Voice: The Next UI Layer

Cody Simms
5 min readFeb 29, 2016
Amazon Echo

Lately, I’ve been obsessed with the power of voice. Not voice as in self-expression (though important!), and not voice as in voice calls or — worse! — voicemail, but rather voice as the next major UI layer for software in the living room and beyond.

As voice recognition and, more importantly, AI-driven understanding of the meaning behind voice-based commands and queries all develop to maturity, we’re seeing a dizzying array of voice-driven use cases start to take shape. Don’t get me wrong, I think voice is a feature not a product, but I think it’s a convenient enough feature that it will change consumer behavior significantly. Apps and experiences that are quick to orient themselves to voice-based use cases will end up capturing rapid marketshare in the coming months and years, much as apps that were first to social and first to mobile have done over the past decade.

Voice will soon become a critical — if not the most critical — UI layer for navigation, search, and social in the living room and across home automation. We’re already seeing many signs of this from big and small players alike.

Echo: the next iPhone?

The most obvious case here is Amazon Echo. Echo is still early, and its current feature set is basically an MVP that hints at the possibilities ahead. But even then, I’ve found Echo to be the most impressive mainstream consumer product launched since the iPhone. And I’m starting to think that it can influence how we interact with technology inside the home just as strongly as the iPhone has changed how we interact with technology outside the home. You see, I have a pretty nice Sonos system in my living room. The sound quality of my Sonos is probably 10X that of my Echo, and yet, I find myself going to my Echo probably 10X more often. The reason? Convenience. Rather than finding my phone, unlocking it, opening the Sonos app, waiting for it to load, searching for what I want, selecting it, and hitting play…I simply have to say “Alexa, play Willie Nelson.” Done. Simple. And this is the obvious use case. There are so many more things that Echo can do today that will only get better with time: weather, kitchen timers (super nice as a hands free feature!), repeat shopping, IFTTT integrations, sports, NPR…the use cases are already quite vast…and just getting started. If I could do phone calls with Echo as my speakerphone, I would. If I could use Echo to power my TV, I absolutely would just so I wouldn’t have to find my darn remote control every time. (And no, the smartphone never really did end up taking over the living room controls as we all thought it would…it just became an alternate living room device.) There are surely some cool things being developed between Echo and Slackbot that I can’t wait to try. I’m fascinated to see where Echo the platform and Echo the product (surely it will evolve into multiple form factors) both go over the next year and beyond.

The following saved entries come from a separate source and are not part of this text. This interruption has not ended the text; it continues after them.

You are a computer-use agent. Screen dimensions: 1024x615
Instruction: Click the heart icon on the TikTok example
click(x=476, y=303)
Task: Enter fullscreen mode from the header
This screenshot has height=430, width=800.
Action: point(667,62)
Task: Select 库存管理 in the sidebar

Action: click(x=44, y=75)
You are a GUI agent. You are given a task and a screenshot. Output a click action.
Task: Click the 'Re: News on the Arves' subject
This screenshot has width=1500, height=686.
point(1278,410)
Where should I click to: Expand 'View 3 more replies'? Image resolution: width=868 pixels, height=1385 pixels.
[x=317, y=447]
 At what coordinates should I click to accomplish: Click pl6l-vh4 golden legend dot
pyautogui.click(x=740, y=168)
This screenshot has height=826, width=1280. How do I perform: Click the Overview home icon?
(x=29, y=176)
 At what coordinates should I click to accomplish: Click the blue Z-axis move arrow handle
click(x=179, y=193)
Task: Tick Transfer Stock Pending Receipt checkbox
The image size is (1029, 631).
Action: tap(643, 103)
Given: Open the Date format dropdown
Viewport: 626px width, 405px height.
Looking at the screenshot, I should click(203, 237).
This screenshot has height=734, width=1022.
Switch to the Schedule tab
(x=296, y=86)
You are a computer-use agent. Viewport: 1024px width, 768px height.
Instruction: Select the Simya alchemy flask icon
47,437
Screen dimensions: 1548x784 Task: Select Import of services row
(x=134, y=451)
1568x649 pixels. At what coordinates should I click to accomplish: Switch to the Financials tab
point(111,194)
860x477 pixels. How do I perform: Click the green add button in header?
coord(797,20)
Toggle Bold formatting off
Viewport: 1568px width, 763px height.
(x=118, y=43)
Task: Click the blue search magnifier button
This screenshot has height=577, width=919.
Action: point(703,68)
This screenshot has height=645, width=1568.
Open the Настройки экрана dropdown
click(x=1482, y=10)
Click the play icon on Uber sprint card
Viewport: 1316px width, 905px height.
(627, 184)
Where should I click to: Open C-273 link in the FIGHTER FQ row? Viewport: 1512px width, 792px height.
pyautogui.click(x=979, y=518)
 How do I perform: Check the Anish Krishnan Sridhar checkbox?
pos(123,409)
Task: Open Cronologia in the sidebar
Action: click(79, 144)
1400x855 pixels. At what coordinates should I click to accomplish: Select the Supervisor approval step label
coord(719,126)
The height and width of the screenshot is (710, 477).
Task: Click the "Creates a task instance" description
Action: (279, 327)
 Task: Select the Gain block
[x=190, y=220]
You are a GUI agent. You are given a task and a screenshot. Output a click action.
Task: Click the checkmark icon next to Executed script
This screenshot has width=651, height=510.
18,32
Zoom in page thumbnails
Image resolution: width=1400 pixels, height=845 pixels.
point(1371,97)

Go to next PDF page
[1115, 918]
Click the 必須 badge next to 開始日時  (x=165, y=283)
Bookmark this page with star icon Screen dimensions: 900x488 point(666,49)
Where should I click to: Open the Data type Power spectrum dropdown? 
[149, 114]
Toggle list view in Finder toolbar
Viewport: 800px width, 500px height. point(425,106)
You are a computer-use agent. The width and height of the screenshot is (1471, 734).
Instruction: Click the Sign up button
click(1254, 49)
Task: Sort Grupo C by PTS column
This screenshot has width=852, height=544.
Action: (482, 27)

Beyond Amazon, we’re already seeing Apple bring voice into the living room with Siri as a core part of the new AppleTV. (There is room for improvement, sure, but the potential is clearly there.) Google is innovating on voice with Google Now. And voice has long been a mainstay of the video game world, acting as a primary means of social communication and chat. Google and Apple have both also been pushing dictation-based use cases in other products too such as Google Docs and Apple iMessage…they are clearly working to sharpen their voice-based intelligence across the board.

VR is Lonely.

And then of course there is virtual reality. VR is seeing all types of innovation presently, but one of the unspoken challenges in VR is that it’s really darn hard to navigate cleanly. You can’t type easily in VR, and with or without controllers, your physical hands are obscured anyway. Switching from one app to another isn’t simple. And searching or inputting data in VR is just plain hard. Voice can solve this. Another big challenge of VR? It’s pretty isolated. This isolation goes against just about every pattern of media consumption that has emerged in the last 15 years. When it comes to media consumption, our attention spans have gotten shorter and shorter…and more and more social while we consume. (Honestly, when was the last time you watched an hour of TV without looking at your phone once during that time? And now ask the same question to a fifteen year old…) VR today is kind of the opposite. We can’t easily scroll feeds and check messages while we use it, and the promise of VR is that we’ll use it to escape for long durations at a time. What changes this isolationism? Voice. We’ve seen early attempts at voice as a social layer in VR from companies like AltspaceVR and LiveLikeVR, and I’m very bullish that voice will emerge as a primary UI for social in VR in addition to solving navigation and search issues as well.

Talk Don’t Type

Outside of the living room, there are use cases where voice is simply more convenient than typing and/or easier to consume than reading. At Techstars, we’ve adopted Voxer as our primary communication channel for all things “more urgent than email”. It’s so refreshing to not have to try to communicate nuance or detail in a long email but rather to just say what you need to say out loud. As a recipient of a vox, it’s great to hear the nuance and inflection of the person sharing their message. The asynchronicity and multi-party chat nature of Voxer is so much easier than games of phone tag for a company like Techstars, where we are globally distributed and always on the go. It’s easy in and easy out. No waiting for ringing…no awkward “hey how’s it goings”. Just straight to the point. Just as Echo is more convenient than my Sonos, Voxer is more convenient than texting, email, or phone calls. When done right, voice is a killer feature. This is likely why we’re now seeing an explosion of voice-based social networks and channels emerge like Unmute, Anchor, Clyp, and Pundit. They are doing to podcasting what Tumblr and Medium did to blogging.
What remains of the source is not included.